A Man for All Seasons is a dark, thick piece of theater that requires your full attention. The elderly patron seated to my left fell asleep, and I completely understand that. It helps to have a fetish for British historical dramas, which I do in spades, but I’m not entirely convinced that everyone would enjoy it as much as I did. I thought it was fantastic.


It’s hard to believe that executions, betrayal, false imprisonment and a potential war could result simply from the want of a divorce, but it all really happened. Get this: In 1527 Henry VIII wanted to divorce Catherine of Aragon to marry his mistress Anne Boleyn. The only thing standing in his way was the Catholic Church. The Church wouldn’t sanction the divorce, so he got rid of it! A righteous dude! In 1532, he severed ties with Rome and passed the Act of Supremacy, which installed himself as the Supreme Head of the Church of England. What nerve! He finally married Anne Boleyn. Catherine of Aragon’s nephew, Charles V, King of Spain, didn’t like seeing his aunt removed as Queen and tried to instigate a war.

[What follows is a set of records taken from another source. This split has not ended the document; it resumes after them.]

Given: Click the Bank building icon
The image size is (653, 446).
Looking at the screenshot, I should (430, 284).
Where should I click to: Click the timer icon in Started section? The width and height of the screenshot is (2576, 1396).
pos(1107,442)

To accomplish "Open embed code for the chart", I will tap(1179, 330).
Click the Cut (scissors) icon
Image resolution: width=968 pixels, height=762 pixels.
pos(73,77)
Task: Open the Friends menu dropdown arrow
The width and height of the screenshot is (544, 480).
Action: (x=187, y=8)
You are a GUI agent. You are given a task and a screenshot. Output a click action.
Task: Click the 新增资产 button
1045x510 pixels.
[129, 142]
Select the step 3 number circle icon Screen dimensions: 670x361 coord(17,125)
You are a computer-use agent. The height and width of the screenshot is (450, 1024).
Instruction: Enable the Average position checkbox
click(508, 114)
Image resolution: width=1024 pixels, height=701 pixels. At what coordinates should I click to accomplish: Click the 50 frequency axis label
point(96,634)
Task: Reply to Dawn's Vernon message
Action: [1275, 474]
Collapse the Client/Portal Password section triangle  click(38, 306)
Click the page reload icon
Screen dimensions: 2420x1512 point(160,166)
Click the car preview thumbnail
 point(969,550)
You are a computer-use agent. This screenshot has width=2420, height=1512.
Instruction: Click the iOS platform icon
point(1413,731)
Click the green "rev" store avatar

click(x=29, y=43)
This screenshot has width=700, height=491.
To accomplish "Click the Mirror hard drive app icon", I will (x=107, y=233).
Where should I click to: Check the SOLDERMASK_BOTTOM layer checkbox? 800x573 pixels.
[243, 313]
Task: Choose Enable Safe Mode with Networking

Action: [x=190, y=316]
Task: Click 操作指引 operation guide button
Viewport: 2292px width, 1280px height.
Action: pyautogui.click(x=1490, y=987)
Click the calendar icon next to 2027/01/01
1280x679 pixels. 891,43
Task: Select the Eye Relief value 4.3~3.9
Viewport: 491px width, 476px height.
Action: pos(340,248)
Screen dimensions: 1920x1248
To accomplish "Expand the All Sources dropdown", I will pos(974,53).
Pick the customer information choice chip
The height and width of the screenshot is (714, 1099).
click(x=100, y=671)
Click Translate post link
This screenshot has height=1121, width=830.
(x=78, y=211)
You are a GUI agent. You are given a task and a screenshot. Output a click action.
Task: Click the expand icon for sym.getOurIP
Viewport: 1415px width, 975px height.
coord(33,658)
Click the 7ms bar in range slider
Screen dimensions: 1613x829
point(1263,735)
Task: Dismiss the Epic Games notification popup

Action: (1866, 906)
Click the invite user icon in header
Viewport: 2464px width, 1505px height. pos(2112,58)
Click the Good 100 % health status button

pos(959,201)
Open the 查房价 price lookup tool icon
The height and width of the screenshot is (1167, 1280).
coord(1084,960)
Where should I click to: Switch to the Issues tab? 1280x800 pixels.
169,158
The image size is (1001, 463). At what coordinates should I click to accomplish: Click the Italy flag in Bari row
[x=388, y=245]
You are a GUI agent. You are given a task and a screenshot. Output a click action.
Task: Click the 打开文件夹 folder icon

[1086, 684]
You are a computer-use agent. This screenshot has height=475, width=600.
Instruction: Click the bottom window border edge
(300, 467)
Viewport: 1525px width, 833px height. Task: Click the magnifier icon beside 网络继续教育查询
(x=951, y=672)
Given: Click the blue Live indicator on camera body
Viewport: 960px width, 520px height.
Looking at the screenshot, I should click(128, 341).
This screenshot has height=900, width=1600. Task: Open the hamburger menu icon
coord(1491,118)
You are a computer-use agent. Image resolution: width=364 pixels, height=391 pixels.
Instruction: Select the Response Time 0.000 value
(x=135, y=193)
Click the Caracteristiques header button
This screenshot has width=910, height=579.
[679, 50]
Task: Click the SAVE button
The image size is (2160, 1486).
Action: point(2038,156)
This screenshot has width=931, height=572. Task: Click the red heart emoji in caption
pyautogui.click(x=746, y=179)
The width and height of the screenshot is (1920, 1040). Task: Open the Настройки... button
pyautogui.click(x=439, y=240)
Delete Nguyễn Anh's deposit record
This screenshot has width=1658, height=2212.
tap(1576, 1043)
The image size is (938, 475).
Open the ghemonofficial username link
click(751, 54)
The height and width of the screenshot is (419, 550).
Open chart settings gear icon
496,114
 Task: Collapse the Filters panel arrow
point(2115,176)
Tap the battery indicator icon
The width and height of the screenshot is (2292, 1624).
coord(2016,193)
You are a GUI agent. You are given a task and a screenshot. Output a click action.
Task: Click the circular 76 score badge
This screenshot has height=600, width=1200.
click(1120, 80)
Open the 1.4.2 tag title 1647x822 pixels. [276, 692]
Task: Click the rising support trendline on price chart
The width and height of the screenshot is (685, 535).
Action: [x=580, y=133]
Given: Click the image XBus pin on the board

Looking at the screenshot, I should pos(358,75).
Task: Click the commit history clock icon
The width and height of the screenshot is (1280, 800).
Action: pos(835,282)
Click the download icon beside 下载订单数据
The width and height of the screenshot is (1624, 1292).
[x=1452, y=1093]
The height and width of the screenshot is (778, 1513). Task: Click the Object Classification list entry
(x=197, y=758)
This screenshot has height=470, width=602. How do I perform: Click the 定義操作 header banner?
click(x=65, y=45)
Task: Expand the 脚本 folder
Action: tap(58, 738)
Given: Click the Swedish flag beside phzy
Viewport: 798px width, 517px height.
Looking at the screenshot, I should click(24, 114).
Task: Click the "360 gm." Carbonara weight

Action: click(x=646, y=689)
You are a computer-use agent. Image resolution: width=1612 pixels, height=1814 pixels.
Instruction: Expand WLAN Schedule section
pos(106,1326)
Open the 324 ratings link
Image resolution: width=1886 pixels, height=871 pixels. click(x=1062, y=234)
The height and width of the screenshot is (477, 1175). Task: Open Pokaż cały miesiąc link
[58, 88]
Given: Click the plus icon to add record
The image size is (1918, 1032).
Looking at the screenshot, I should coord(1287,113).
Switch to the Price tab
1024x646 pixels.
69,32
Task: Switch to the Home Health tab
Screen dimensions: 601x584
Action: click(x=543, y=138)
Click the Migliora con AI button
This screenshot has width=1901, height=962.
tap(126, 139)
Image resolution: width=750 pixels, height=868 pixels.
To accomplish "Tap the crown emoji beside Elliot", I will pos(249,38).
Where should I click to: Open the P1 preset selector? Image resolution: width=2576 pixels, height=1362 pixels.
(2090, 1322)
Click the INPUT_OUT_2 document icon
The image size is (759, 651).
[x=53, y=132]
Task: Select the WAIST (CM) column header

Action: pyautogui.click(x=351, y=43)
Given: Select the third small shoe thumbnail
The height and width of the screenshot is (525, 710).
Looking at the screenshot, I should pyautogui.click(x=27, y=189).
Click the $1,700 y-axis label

More, the influential Lord Chancellor of England, refused to sign the Act or endorse the divorce on moral grounds. Well, you can guess where that got him. A year in a dungeon and a beheading. All that occurred simply because the King wanted a divorce! Isn’t that nuts?

What do you think has caused more trouble and misery throughout history, religious doctrine or what a man keeps in his pants? I’d say it’s a toss-up.

5 thoughts on “There is a Season

  1. I feel a bit sorry for Henry. Divorce among royals for succession reasons wasn’t unheard of in that era, but you had to be on the pope’s good side (which ironically Henry was when he first made inquiries). Katherine though had connections – her nephew – and it was Charles who pressured the pope into denying what should have been a routine divorce.Still Henry’s reaction was over the top and it’s ironic that his best heir turned out to be a girl child, don’t you think?

  2. annie: Henry’s primary motivation for wanting a divorce was not lust (although that was an aspect of it) but the fact that Catherine could not bear him a male heir to the throne. You’ve made an astute observation regarding Elizabeth I.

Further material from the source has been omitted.